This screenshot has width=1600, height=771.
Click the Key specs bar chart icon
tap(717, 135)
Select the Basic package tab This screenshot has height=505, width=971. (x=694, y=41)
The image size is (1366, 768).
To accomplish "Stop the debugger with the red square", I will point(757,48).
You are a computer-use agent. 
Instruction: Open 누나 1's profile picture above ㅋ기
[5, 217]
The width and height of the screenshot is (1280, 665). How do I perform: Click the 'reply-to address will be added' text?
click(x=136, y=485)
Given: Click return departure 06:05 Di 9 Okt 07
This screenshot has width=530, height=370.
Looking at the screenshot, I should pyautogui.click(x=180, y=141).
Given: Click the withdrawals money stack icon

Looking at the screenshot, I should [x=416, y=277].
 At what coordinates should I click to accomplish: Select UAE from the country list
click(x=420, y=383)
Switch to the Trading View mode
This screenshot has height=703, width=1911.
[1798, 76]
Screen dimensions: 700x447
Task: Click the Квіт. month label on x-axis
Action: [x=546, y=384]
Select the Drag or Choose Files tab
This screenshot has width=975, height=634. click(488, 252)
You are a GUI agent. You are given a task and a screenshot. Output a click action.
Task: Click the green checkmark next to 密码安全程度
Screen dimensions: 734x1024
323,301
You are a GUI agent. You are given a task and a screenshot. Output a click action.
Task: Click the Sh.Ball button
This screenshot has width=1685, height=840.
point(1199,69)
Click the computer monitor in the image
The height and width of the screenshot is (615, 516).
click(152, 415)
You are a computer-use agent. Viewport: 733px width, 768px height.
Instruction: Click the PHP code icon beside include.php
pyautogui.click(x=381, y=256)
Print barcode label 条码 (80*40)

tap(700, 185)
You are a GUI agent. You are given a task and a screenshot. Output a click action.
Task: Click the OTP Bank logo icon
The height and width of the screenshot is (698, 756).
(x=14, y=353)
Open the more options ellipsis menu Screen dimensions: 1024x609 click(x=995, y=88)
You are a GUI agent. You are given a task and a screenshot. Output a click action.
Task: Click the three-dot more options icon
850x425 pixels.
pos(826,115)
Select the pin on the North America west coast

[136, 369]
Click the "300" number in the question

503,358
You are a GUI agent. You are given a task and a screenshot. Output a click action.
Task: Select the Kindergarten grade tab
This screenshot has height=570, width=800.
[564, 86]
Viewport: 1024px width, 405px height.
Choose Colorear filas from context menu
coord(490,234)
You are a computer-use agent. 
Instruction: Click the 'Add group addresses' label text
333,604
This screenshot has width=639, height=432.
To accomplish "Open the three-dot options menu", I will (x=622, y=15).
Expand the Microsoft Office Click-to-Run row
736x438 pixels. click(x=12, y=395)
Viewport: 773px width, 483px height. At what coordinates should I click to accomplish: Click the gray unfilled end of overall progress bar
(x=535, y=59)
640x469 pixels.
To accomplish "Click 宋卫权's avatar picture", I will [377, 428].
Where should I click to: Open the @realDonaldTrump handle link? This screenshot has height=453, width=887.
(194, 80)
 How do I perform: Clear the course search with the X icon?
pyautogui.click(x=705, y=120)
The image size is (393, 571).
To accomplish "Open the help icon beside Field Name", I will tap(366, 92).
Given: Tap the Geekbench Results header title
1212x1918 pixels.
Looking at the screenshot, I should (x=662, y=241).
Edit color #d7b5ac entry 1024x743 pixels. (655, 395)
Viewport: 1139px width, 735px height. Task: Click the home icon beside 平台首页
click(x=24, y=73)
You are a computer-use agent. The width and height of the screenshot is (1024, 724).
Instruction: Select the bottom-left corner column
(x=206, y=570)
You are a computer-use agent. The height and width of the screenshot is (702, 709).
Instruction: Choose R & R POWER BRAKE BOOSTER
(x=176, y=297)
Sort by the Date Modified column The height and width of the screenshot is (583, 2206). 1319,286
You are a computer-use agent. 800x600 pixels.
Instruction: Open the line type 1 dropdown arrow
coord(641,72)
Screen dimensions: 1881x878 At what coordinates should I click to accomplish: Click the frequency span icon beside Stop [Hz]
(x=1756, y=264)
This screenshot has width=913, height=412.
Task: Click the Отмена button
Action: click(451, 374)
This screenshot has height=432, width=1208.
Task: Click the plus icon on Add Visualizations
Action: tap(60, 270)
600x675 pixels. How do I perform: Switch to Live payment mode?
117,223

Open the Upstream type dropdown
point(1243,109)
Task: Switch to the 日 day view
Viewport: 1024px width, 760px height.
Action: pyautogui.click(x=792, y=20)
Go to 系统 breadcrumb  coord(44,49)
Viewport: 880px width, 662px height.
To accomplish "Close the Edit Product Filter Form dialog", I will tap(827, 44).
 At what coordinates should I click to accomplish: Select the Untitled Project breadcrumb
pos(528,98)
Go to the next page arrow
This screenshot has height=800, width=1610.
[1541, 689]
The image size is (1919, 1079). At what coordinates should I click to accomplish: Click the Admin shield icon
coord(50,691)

================================

**Exercise brief**
What lines in the listing above contain the word "next"? Show each one.

**Solved problem**
Task: Click the green checkmark next to 密码安全程度
Go to the next page arrow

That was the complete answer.